Tuesday, 3 June 2008

Lost and Found on an Alien Ocean

It's only lately that I have felt that I am becoming a whole person again. A Psychologist said recently that it is okay to be 'lost' and not know what your path is... rather, it is a natural way of thinking your way through a difficult period in your life in order to come to a decision on what to do with your life now it has changed. Having read his article, I feel a lot better about being tossed around on an alien ocean of emotions, not knowing where I belong in society any more and not knowing where or what my true path is. I am starting to like myself again; starting to think positively about my life on this planet; starting to feel part of the human race again. My self-esteem is slowly and gradually coming back, although I can't pinpoint the moment this started happening or why. I have also lost weight, and don't know why, because I haven't consciously been dieting, although food has become less important to me lately. I haven't cried for a good few weeks now, and I can leap out of bed in the mornings without that heavy feeling of 'what's the point'? I know that I will have a relapse and will, at some point, give in to 'old' feelings of loss, uselessness and being rudderless. Having read that grief can usually take two years before a feeling of slight hope emerges and helps one on the road to integration again, has made me feel just a tad normal. If only I hadn't listened to all the novice advice given to me after the funeral such as: "It will take a year", "you will have sunshine in your life again", "you are still young enough to find another man" - yuk!

It will be three years in September. I am only just emerging from my ashes of grief into a dawn of normality where I can think about ME; about who I want to be and what I want to do. Although the 'what I want to do' bit is still hazy. I want to work for myself; study archeaology, psychology and philosophy. I want to laugh out loud and meet new people. I want to be alive and vital again... and this doesn't mean searching on a Dating Website... been there, done it and didn't like the results!

I feel safe now. No-one is trying to take my home away from me, (although his 'ex' tried to, just after he died). I don't have 'grieving widow' stamped upon my forehead as I first thought, and I no longer feel as if I am on the scrapheap, waiting to die and join my lovely man. He has been integrated, absorbed into my being and become part of me for ever. I can look at photos without crying, but instead, I smile at the good memories.

If I am moving on... then it is good. If I am deluding myself, then I hope I continue the delusion for it makes me happier and more optimistic.

I can understand why some women take their own lives after their loved one dies; and I can understand why some go a little mad. I have considered both options but have chosen to live and try to be as sane as possible. It ain't easy!

3 comments:

Jay said...

The novice advice I usually give people is that the length of time you will grieve varies - a lot. And that you can only work through it at your own pace. My Mum took about two years, if I remember rightly, after losing my Dad. I shut all emotion away and took .. oh gosh ... about ten years to get over his death. There's no time constraints at all on that one.

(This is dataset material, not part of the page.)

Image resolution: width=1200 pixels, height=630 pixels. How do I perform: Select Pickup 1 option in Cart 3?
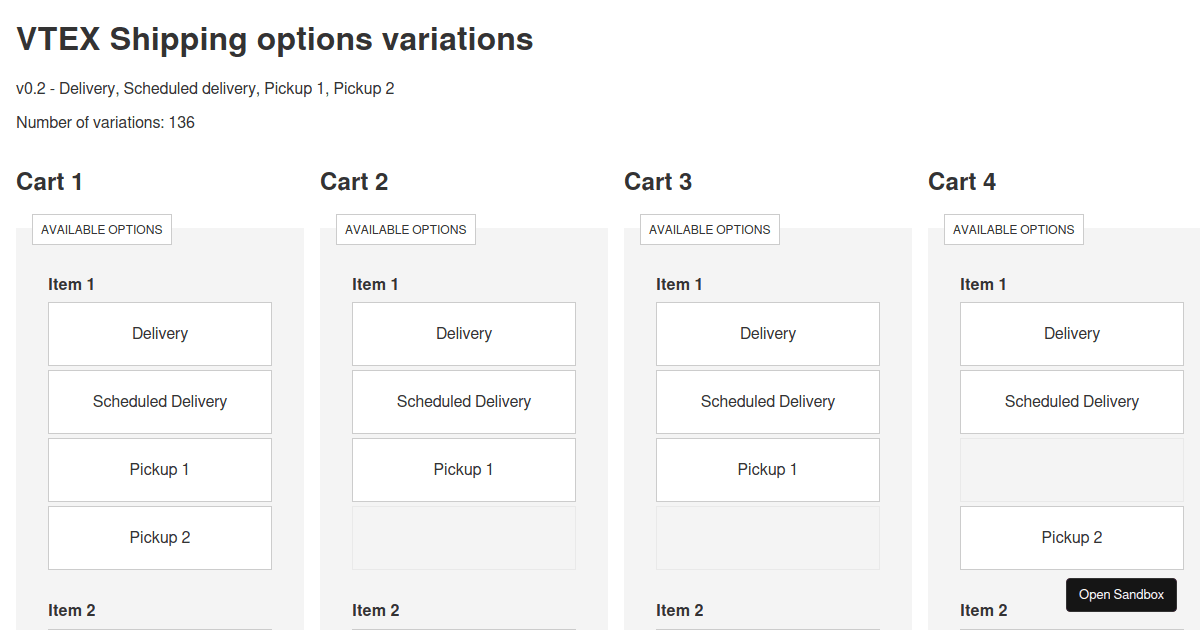(x=767, y=469)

I'm so glad you feel you're coming out of the dark phase and can really start to rejoin the human race. Hugs to you!

JennyB said...

Jay, I agree, if you repress your grief it takes longer, as in the case of my mum dying suddenly, just when I thought her a nuisance. I refused to cry, so it took me about ten years, then I cried and was ill.

That's why, when my lovely man died, I cried my heart out, every time I've felt like it.

Puddock said...

As usual Jenny, you express almost exactly how I am feeling too. I have reached a point at last this year where I have stopped apologising for my existence and feel reasonably comfortable within my skin.

At the same time, the realisation that this new life could be for, well, life is really hitting home. Maybe those feelings have to wait until we are strong enough to deal with them. After nearly three years of being brave and cheerful, I am daring to be sad every now and then that I am alone, and likely to remain so, for the rest of my life.

Like you, I feel safe now too. When I walk about, whether in my garden or in town, I feel a new confidence. My theory is that it's because we know that nothing could hurt us now - makes you very strong. The day I turned that particular corner was New Year's Day, when I found myself up to elbows in sh*t, literally, with a blocked septic tank and a neighbour who turned me away when I asked, not even for help but only for his drain rod attachments. That day I hit rock bottom and once I was through it I felt capable of withstanding anything.

Onwards and upwards to both of us, and everyone else out there who is battling bravely.